[LLVMdev] On LLD performance

Davide Italiano davide at freebsd.org
Mon Mar 16 23:39:06 PDT 2015

On Tue, Mar 17, 2015 at 7:17 AM, Sean Silva <chisophugis at gmail.com> wrote:
> On Mon, Mar 16, 2015 at 10:52 PM, Davide Italiano <davide at freebsd.org>
> wrote:
>> On Mon, Mar 16, 2015 at 1:54 AM, Davide Italiano <davide at freebsd.org>
>> wrote:
>> >
>> > Shankar's parallel for per-se didn't introduce any performance benefit
>> > (or regression).
>> > If the change I propose is safe, I would like to see Shankar's change
>> > in (and this on top of it).
>> > I have other related changes coming next, but I would like to tackle
>> > them one at a time.
>> >
>> Here's an update.
>> After http://reviews.llvm.org/D8372 , I updated the profiling data.

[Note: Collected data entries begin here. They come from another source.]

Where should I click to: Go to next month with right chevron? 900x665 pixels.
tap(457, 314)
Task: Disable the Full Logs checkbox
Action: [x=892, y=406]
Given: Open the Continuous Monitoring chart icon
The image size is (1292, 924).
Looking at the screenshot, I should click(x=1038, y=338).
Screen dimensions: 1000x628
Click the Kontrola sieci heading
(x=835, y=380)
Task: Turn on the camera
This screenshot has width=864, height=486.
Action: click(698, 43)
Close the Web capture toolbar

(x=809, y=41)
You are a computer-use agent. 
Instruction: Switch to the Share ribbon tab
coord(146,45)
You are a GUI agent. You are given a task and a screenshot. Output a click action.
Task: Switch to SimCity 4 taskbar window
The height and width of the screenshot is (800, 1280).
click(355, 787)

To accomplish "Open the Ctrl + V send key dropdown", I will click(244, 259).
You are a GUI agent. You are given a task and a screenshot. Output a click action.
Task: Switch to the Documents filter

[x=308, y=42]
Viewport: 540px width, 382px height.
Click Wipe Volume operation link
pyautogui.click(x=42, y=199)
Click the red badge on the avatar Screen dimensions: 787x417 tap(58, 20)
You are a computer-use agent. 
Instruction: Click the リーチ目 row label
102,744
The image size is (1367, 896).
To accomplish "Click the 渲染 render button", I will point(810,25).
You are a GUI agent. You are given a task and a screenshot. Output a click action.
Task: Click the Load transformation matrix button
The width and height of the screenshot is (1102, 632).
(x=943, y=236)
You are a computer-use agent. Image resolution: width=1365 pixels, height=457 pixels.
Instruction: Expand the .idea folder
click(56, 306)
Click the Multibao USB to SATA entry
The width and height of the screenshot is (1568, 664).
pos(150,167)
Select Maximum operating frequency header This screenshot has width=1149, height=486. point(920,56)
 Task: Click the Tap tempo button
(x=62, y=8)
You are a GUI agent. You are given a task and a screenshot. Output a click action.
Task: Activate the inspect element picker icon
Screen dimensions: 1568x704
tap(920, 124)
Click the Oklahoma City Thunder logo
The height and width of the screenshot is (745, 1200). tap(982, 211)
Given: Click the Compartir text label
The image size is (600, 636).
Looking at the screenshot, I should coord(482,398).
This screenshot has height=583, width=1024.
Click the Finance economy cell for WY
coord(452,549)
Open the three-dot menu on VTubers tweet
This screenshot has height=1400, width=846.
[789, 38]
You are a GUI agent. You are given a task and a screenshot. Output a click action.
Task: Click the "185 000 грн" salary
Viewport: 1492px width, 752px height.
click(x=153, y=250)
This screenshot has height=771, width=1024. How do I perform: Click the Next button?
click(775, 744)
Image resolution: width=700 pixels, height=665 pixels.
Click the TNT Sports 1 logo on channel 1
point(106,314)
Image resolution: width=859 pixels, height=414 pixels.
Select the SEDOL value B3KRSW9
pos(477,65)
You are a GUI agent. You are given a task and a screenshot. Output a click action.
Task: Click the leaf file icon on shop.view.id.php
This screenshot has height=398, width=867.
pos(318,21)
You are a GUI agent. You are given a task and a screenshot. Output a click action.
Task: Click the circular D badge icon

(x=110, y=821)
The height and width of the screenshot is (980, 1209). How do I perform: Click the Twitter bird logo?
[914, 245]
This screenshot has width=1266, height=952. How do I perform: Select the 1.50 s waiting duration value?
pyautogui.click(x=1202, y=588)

>> https://people.freebsd.org/~davide/llvm/lld-03162015.svg
>> It seems now 85% of CPU time is spent inside
>> FileArchive::buildTableOfContents().
> I'm rather amazed that that patch changed the total CPU time. Just doing the
> work in parallel shouldn't reduce the total CPU time spent on the task. A
> reduction in CPU time would happen though if parallelizing it increased the
> single-threaded performance of the tasks being done in parallel. Perhaps
> using multiple cores means we are using multiple caches, so each thread is
> getting much better single-threaded performance due to reduced memory
> bottlenecking?
> -- Sean Silva
>> In particular, 35% of the samples are spent inserting into
>> unordered_map, so there's maybe something we can do differently there
>> (e.g. , Rui's proposal of a concurrent map doesn't seem that bad).
>> Thanks,
>> --
>> Davide
>> "There are no solved problems; there are only problems that are more
>> or less solved" -- Henri Poincare
David, Thanks for the input. I'll try DenseMap tomorrow and report results.
Sean, I personally was amazed by that too. I cannot exclude some
errors in the sampling for hwpmc, I'll try to repeat the profiling
and/or use another profiler to see if I can confirm the results.
About your other answer, I guess that would require a more
fine-grained analysis which includes memory bandwidth, cache misses
etc.. I'll try to get to it later this week or in the weekend. For
now, I'm just focusing on CPU profiling.